Microsoft Accidentally Leaks Internal “StagingTool” App for Windows 11
Microsoft has accidentally leaked its internal “StagingTool” app that is used by employees to enable secret unreleased Windows 11 features. The software giant typically tests experimental or hidden Windows 11 features in public builds of the operating system, but Windows enthusiasts have until now had to rely on third-party tools to get access to secret features that Microsoft hasn’t yet enabled for all testers.
Accidental Release During Microsoft’s “Bug Bash” Event
The accidental release of Microsoft’s StagingTool yesterday was part of the company’s “bug bash” event this week, where engineers encourage feedback from Windows 11 testers to squash any remaining bugs before a big update.

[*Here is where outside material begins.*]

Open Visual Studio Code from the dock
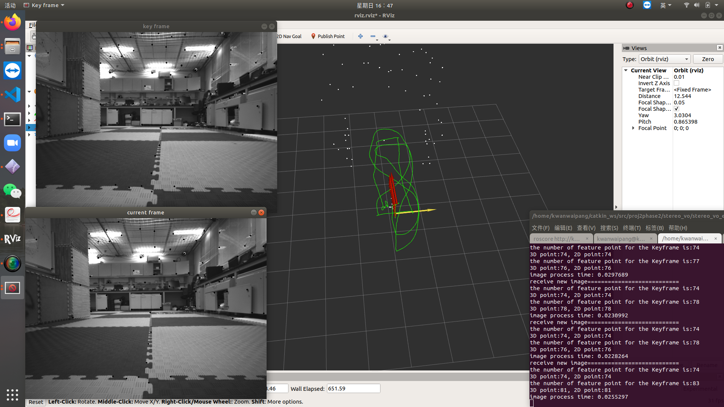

Microsoft is expected to deliver its next big Windows 11 update in September, including native support for RAR and 7-Zip files.
Widespread Sharing of the StagingTool
Twitter user XenoPanther first discovered the StagingTool on Wednesday before Microsoft quickly removed it hours later. The internal tool is now being widely shared by the Windows community. StagingTool is very similar to the third-party ViveTool app that Windows enthusiasts have been using for years to enable hidden Windows 11 features.
Toggling Unreleased Windows 11 Features
StagingTool is a command line app that lets you toggle feature IDs that enable certain unreleased parts of Windows 11. It’s particularly useful for when Microsoft uses A/B testing for features, where only a small subset of Windows Insiders will get access to a feature before Microsoft rolls it out more broadly to testers.
Discovering Hidden Windows 11 Features
Windows enthusiasts always look out for new features every time Microsoft releases a new build for testing. There are hidden flags in the operating system which enable features, allowing the Windows community to see what OS additions Microsoft is experimenting with before the company has even acknowledged the new features.
Microsoft’s Acknowledgment of Enabled Secret Features
Microsoft is fully aware of the community enabling these secret features. “We also recognize that some of our more technical Insiders have discovered that some features are intentionally disabled in the builds we have flighted,” acknowledged Amanda Langowski, the lead for the Windows Insider Program, in a blog post last year.
Easier Access to Secret Features with StagingTool
Microsoft’s own StagingTool leak makes this process of enabling secret features even easier and more “official” given this is an internal tool that engineers use to test unreleased features.